May 2023 Market Update
Marcus Musson, Forest360 Director
Opinion Piece
As we bid farewell to the NZ summer, we also wave goodbye to what we thought earlier in the year would be a reasonable period of solid log pricing from our export markets. May has seen export A-Grade prices drop to the early $100’s/m3 from the mid 120’s in April and the mid $140’s in March. Although the April reduction was on the cards, May was completely out of the blue. Our reasoning for the initial expectation of reasonable returns for this period, were based on the low level of inventory in the Chinese market, compared to this point in time in previous years, which, would usually point towards upward price pressure. However, May numbers have resulted in a Meka Whaitiri style departure from expectation and caught us all on the proverbial Hipkins backfoot.
While we used to be able to operate at these lower price points a few years ago, continued inflation pressure has effectively added around 15% to the cost of production; resulting in forests located a distance from ports currently at, or below, break-even.
The inflation debate is interesting when looked at in context of our largest export market – China. If you take the NZ inflation rate of 7.3% for 2022 and the forecast rate in the mid 6% range for 2023, we have a total increase of around 13.5% over the past 18 months. This is compared to China at 0.9% for 2022 and a forecast of 0.98% for 2023. Quick math shows a gap of around 12% between our production costs and the theoretical increase in revenue from our largest trading partner. This would be a different story if NZ radiata was purchased by China and manufactured into products that are sold to other countries with similarly high inflation. However, as the majority of NZ radiata is used in domestic Chinese construction, the ability to on-sell products at higher prices are very limited.
Although inflation figures do not include house price stats, there is a reasonable correlation between inflation and house prices. That said, average new house prices in China dropped 0.8% year on year to March 2023 across seventy of the major cities, the 11th straight month of decreases. That makes the gap between our production costs and the markets’ ability to pay increased prices for commodities even greater. The average house price reduction has been a concern for Beijing for a while and various stimulus packages have been implemented by the Chinese government in an effort to avert the decline, but to date has made little effect, if any.

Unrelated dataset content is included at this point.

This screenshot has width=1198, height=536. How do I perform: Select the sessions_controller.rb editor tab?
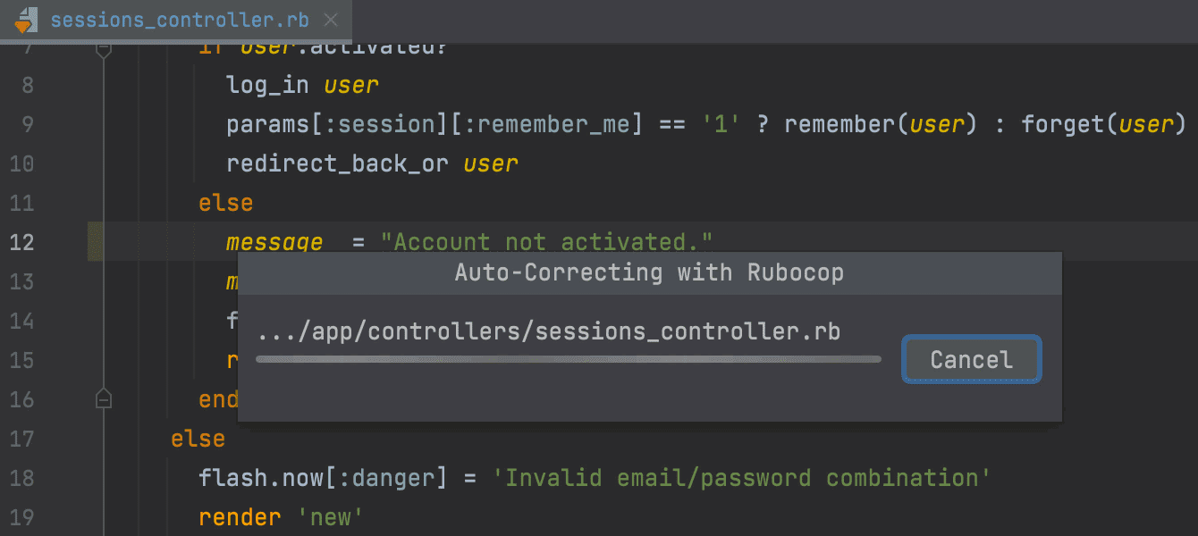point(177,20)
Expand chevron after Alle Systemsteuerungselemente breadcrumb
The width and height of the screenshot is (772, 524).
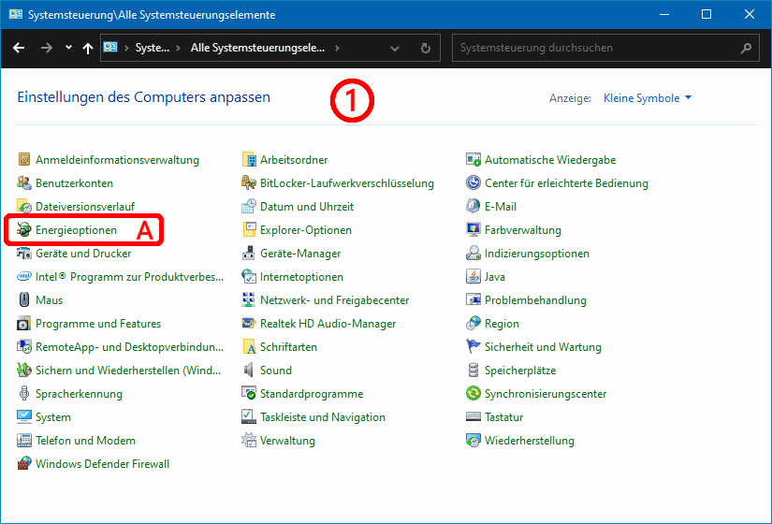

What is apparent, is that Chinese log demand has reduced significantly from 2021 levels. We are looking at a demand profile similar to 2022, down 25% on 2021 and remembering 2022 demand was hampered by full covid lock down mode in China. If we look at the graph, it is not hard to see what pricing is going to look like based on history. This is simple supply and demand 101 with the market reaction to increased supply or decreased demand being reduced prices. So, in the face of subdued demand, the solution is to reduce supply.
This supply reduction has been happening slowly with the aftereffects of the Cyclones and continued wet weather in many areas affecting production levels. Chinese buyers seem to have an expectation that the 3 million tonnes of wind damaged forest in the Taupo region will hit the market quickly and some of the downward price pressure is likely due to this sentiment. However, the reality is that only a portion of this volume will be salvaged before decay sets in, and the lack of trucking capacity is keeping the brakes on supply levels from affected forests.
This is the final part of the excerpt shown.